The Development of Psilocybin Services
In 2019, the therapist couple Thomas and Sheri Eckert sponsored the Psilocybin Service Initiative to obtain the necessary signatures required for the legalization of psilocybin services to appear as a ballot measure in the November 2020 election. In interviews around that time, Mr. Eckert expressed a goal of providing access to psilocybin to various populations, ranging from those with severe mood disorders to the public.6,–,8 The Eckerts filed a ballot initiative on July 2, 2019 and submitted the required 112,020 sponsorship signatures on July 16, 2019. Following approval of the signatures one year later, the state approved Ballot Measure 109 for the November 2020 election.9 The Oregon Psychiatric Physicians Association and American Psychiatric Association opposed the measure, highlighting the lack of Phase III clinical trials of psilocybin and the potential dangers of allowing nonphysician providers to administer an experimental drug to patients with medical and psychiatric disorders.10,11
Despite these legitimate and reasonable concerns, Oregon voters passed Ballot Measure 109 with 55.75 percent of the electorate in favor of the legalization of psilocybin administration at supervised, licensed facilities in the state.12 Once codified as law, the ballot measure became Oregon Revised Statutes Chapter (ORS) 475A.13 ORS 475A mandated the establishment of the Oregon Psilocybin Advisory Board (OPAB), a panel of 14 to 16 members appointed by the Governor, to provide advice to the Oregon Health Authority regarding the roll-out of psilocybin services following a two-year development period. OPAB activities during the development period included staffing the OPAB and its subcommittees, creating a rules framework for psilocybin services, developing a method by which to approve psilocybin facilitator training programs, fielding public listening sessions, and generating educational materials for regulatory agencies and the public.14 The Oregon Health Authority adopted an initial subset of rules related to psilocybin product testing and training programs in May of 2022 and the remainder of rules, now published as Oregon Administrative Rules (OAR) 333-333, on December 27, 2022.15 Anticipating the launch of psilocybin services in 2023, the Oregon Health Authority is now accepting license applications for psilocybin facilitators, manufacturers, service centers, and laboratories.

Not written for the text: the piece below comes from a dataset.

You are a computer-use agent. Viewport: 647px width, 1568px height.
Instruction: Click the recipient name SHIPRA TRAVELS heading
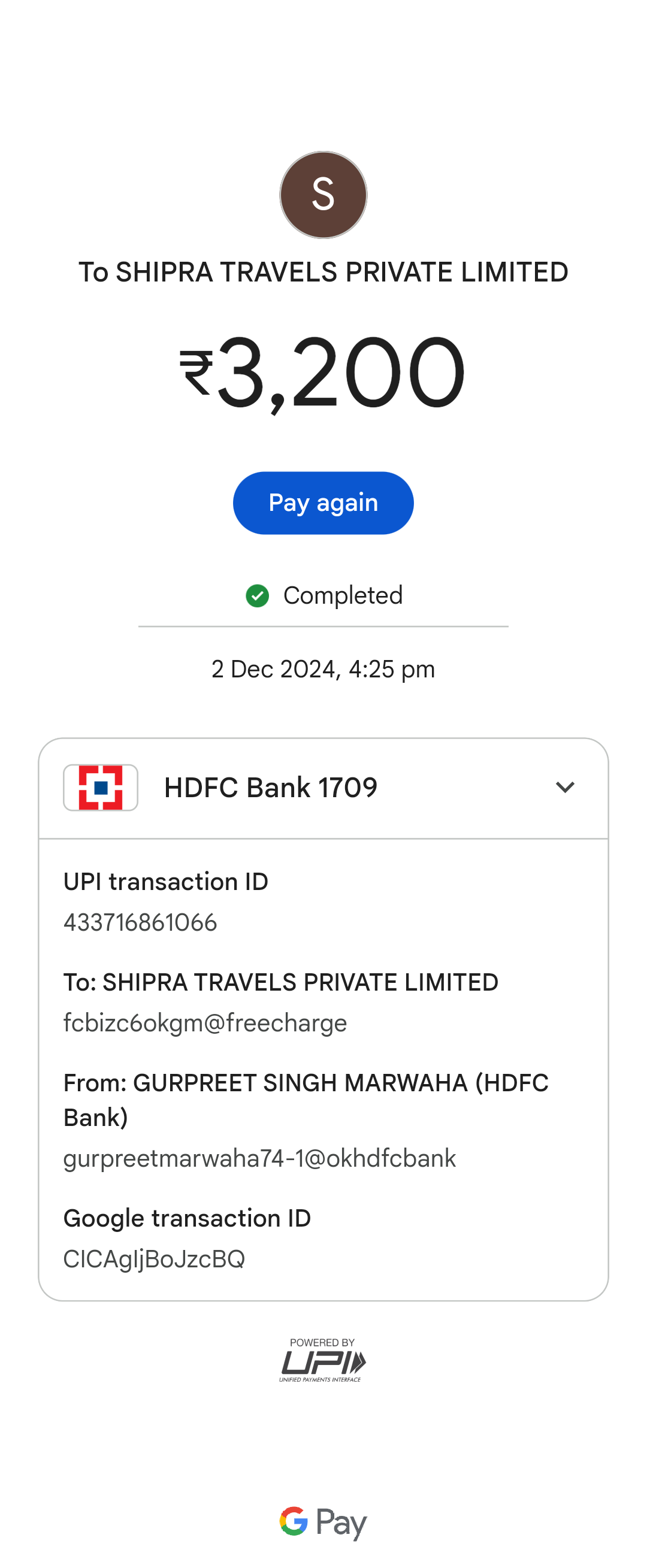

OAR 333-333 is extensive and delineates the types of psilocybin products that can be produced; standards for manufacturing and testing psilocybin products; licensing procedures for manufacturers, testing labs, service centers, and facilitators; a client bill of rights; and requirements for preparatory and treatment sessions.16 Legal products include dry whole fungi, mycelium, and homogenized fungi; psilocybin extract; and edible psilocybin-containing products derived from the species Psilocybe cubensis. The rules outline the basic requirements of psilocybin facilitator training programs, including a total of 120 hours of instruction on history (12 hours), cultural equity (12 hours), safety and ethics (12 hours), science (four hours), facilitation skills (16 hours), preparation and orientation (16 hours), administration (20 hours), integration (12 hours), and group facilitation (16 hours), as well as 40 hours of practicum training at a psilocybin service center.17 Psilocybin facilitator applicants must complete an approved training program and obtain a score of 75 percent on an examination to pass.18 Though the rules do not list the minimum educational or training requirements to apply to be a facilitator, the Psilocybin Facilitator License Application Guide indicates that one must be 21 years old and have a high school diploma or its equivalent.19 Despite these minimal requirements, facilitators are expected to “utilize their training to distinguish between typical side effects of consuming psilocybin and medical emergencies.”20 In addition, though facilitators are not allowed to “engage in any conduct that requires additional professional licensure while providing psilocybin services to clients, including but not limited to diagnosing and treating physical or mental health conditions,”21 they are also expected to “determine whether they are able to provide psilocybin services to a client.”20 Facilitators must also review an informed consent document with each client. The client must initial next to 30 statements, which include the following:2. ____ I understand that psilocybin services do not require medical diagnosis or referral and that psilocybin services are not a medical or clinical treatment.
…
4. ____ I understand that the risks, benefits, and drug interactions of psilocybin are not fully understood, and individual results may vary.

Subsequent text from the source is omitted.